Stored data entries
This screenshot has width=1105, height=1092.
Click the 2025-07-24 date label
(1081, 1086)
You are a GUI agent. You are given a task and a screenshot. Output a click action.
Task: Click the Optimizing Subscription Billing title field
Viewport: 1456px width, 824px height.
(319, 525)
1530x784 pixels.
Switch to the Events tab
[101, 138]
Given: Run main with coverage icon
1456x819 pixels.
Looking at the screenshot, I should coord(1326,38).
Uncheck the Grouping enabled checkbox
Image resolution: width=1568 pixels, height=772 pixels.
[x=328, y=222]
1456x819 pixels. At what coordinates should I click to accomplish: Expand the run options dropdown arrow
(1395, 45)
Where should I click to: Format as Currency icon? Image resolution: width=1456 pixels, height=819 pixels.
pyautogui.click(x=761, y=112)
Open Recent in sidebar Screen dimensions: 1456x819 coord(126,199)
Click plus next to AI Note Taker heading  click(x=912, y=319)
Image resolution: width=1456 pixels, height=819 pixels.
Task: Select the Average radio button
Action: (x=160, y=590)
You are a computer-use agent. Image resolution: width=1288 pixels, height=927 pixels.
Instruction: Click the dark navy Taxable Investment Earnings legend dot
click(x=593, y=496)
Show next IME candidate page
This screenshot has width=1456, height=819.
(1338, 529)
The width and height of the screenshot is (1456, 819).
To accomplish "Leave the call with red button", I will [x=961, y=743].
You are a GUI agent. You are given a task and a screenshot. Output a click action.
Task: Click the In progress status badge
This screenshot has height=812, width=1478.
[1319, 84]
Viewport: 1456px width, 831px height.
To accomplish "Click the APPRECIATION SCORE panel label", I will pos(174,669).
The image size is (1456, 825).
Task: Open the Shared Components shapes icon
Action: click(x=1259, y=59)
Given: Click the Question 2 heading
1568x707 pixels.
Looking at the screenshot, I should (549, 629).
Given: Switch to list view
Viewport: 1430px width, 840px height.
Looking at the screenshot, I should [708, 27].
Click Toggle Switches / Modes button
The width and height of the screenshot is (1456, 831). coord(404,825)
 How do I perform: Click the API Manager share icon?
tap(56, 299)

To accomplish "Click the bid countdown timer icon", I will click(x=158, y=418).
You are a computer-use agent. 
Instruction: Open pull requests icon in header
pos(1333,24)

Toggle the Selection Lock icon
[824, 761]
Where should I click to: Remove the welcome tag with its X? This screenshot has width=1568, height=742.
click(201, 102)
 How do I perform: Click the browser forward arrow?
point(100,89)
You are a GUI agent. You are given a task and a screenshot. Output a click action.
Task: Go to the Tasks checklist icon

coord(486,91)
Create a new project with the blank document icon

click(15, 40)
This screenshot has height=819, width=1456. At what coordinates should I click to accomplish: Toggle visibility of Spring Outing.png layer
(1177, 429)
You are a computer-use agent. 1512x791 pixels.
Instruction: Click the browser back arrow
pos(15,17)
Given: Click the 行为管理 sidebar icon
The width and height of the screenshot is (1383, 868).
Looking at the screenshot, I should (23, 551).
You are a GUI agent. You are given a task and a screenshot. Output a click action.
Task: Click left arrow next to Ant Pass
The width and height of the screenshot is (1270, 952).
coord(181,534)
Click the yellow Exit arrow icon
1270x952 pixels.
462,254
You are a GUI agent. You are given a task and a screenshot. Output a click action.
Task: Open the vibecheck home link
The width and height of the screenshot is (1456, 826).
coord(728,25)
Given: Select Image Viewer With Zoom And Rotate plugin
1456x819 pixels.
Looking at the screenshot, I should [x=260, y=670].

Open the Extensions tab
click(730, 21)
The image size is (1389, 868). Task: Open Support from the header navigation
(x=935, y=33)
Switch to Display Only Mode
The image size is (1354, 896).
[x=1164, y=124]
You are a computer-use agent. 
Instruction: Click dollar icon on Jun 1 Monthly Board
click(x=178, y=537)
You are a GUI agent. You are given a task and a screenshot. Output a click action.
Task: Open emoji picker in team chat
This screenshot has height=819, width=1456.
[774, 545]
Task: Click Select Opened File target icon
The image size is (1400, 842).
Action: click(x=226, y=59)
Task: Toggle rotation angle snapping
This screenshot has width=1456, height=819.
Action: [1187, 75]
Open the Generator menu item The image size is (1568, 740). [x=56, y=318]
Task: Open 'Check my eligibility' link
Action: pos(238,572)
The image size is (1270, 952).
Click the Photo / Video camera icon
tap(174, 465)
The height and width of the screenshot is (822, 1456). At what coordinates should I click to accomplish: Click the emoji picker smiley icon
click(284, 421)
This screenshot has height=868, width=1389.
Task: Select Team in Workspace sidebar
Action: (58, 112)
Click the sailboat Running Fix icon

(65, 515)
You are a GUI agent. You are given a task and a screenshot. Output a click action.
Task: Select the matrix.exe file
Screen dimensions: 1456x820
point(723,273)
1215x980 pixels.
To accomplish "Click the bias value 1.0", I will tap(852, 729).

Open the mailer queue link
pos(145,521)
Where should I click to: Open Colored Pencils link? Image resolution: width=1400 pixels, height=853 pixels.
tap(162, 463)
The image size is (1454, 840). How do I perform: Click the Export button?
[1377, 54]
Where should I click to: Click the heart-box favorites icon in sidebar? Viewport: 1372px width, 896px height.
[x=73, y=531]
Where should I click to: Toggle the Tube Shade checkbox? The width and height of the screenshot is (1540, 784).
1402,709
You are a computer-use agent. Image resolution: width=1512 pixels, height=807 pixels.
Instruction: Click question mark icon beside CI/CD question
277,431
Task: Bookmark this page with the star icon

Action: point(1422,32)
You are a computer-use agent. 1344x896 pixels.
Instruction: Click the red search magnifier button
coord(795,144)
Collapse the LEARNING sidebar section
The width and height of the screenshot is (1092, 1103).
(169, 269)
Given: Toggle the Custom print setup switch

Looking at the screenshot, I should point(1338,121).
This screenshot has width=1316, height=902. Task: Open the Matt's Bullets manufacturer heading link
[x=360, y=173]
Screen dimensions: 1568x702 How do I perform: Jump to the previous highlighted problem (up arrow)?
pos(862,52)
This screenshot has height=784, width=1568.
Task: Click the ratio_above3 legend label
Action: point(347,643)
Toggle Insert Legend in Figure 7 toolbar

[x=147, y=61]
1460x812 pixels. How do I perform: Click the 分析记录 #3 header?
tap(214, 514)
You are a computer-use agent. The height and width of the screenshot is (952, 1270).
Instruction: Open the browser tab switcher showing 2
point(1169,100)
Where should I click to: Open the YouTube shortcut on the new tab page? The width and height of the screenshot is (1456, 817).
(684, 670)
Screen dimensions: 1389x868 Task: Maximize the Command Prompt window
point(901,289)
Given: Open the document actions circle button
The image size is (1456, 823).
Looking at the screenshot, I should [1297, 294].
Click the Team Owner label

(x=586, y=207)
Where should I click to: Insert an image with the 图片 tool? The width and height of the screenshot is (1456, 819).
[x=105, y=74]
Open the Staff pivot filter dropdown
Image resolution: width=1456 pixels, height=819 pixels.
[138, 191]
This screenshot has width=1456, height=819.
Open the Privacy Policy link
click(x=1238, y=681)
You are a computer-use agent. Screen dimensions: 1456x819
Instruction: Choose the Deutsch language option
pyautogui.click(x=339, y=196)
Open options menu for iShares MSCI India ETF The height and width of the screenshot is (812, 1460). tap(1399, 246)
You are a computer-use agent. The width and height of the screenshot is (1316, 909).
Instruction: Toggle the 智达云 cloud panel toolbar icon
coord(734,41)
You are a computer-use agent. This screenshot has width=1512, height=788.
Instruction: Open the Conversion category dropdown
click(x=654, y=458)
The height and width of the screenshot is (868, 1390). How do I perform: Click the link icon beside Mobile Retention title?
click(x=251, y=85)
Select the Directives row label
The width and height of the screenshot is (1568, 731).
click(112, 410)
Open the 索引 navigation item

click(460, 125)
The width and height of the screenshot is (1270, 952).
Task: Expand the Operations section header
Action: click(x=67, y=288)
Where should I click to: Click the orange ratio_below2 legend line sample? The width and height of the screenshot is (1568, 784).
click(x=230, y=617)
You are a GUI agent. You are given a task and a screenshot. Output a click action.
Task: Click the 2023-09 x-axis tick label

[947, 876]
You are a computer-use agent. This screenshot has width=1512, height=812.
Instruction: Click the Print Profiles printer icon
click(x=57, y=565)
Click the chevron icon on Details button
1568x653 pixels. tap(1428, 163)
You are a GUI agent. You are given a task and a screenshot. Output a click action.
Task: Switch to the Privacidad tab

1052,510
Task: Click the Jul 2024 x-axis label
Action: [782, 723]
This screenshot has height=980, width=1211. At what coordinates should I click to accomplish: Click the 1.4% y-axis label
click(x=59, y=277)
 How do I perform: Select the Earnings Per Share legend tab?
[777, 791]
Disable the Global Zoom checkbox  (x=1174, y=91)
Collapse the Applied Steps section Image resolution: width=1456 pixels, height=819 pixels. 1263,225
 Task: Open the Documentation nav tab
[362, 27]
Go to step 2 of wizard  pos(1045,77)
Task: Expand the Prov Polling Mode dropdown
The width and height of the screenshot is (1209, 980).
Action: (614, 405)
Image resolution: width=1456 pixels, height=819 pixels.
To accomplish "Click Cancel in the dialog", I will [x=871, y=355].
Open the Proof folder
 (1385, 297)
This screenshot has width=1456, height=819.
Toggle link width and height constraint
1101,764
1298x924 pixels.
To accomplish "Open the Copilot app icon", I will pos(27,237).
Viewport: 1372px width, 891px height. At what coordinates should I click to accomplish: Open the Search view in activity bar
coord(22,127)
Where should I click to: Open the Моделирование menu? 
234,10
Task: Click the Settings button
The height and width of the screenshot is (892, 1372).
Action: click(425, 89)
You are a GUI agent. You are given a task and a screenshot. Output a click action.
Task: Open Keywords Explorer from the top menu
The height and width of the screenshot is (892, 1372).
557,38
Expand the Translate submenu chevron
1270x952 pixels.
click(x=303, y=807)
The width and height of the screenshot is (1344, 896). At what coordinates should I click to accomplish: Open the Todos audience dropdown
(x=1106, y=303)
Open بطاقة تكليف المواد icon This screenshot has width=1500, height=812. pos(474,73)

Task description
Restate verbatim the first line above and all lines after it through the line containing "Viewport: 1456px width, 831px height."; omit the rest.

Finished task
This screenshot has width=1105, height=1092.
Click the 2025-07-24 date label
(1081, 1086)
You are a GUI agent. You are given a task and a screenshot. Output a click action.
Task: Click the Optimizing Subscription Billing title field
Viewport: 1456px width, 824px height.
(319, 525)
1530x784 pixels.
Switch to the Events tab
[101, 138]
Given: Run main with coverage icon
1456x819 pixels.
Looking at the screenshot, I should coord(1326,38).
Uncheck the Grouping enabled checkbox
Image resolution: width=1568 pixels, height=772 pixels.
[x=328, y=222]
1456x819 pixels. At what coordinates should I click to accomplish: Expand the run options dropdown arrow
(1395, 45)
Where should I click to: Format as Currency icon? Image resolution: width=1456 pixels, height=819 pixels.
pyautogui.click(x=761, y=112)
Open Recent in sidebar Screen dimensions: 1456x819 coord(126,199)
Click plus next to AI Note Taker heading  click(x=912, y=319)
Image resolution: width=1456 pixels, height=819 pixels.
Task: Select the Average radio button
Action: (x=160, y=590)
You are a computer-use agent. Image resolution: width=1288 pixels, height=927 pixels.
Instruction: Click the dark navy Taxable Investment Earnings legend dot
click(x=593, y=496)
Show next IME candidate page
This screenshot has width=1456, height=819.
(1338, 529)
The width and height of the screenshot is (1456, 819).
To accomplish "Leave the call with red button", I will [x=961, y=743].
You are a GUI agent. You are given a task and a screenshot. Output a click action.
Task: Click the In progress status badge
This screenshot has height=812, width=1478.
[1319, 84]
Viewport: 1456px width, 831px height.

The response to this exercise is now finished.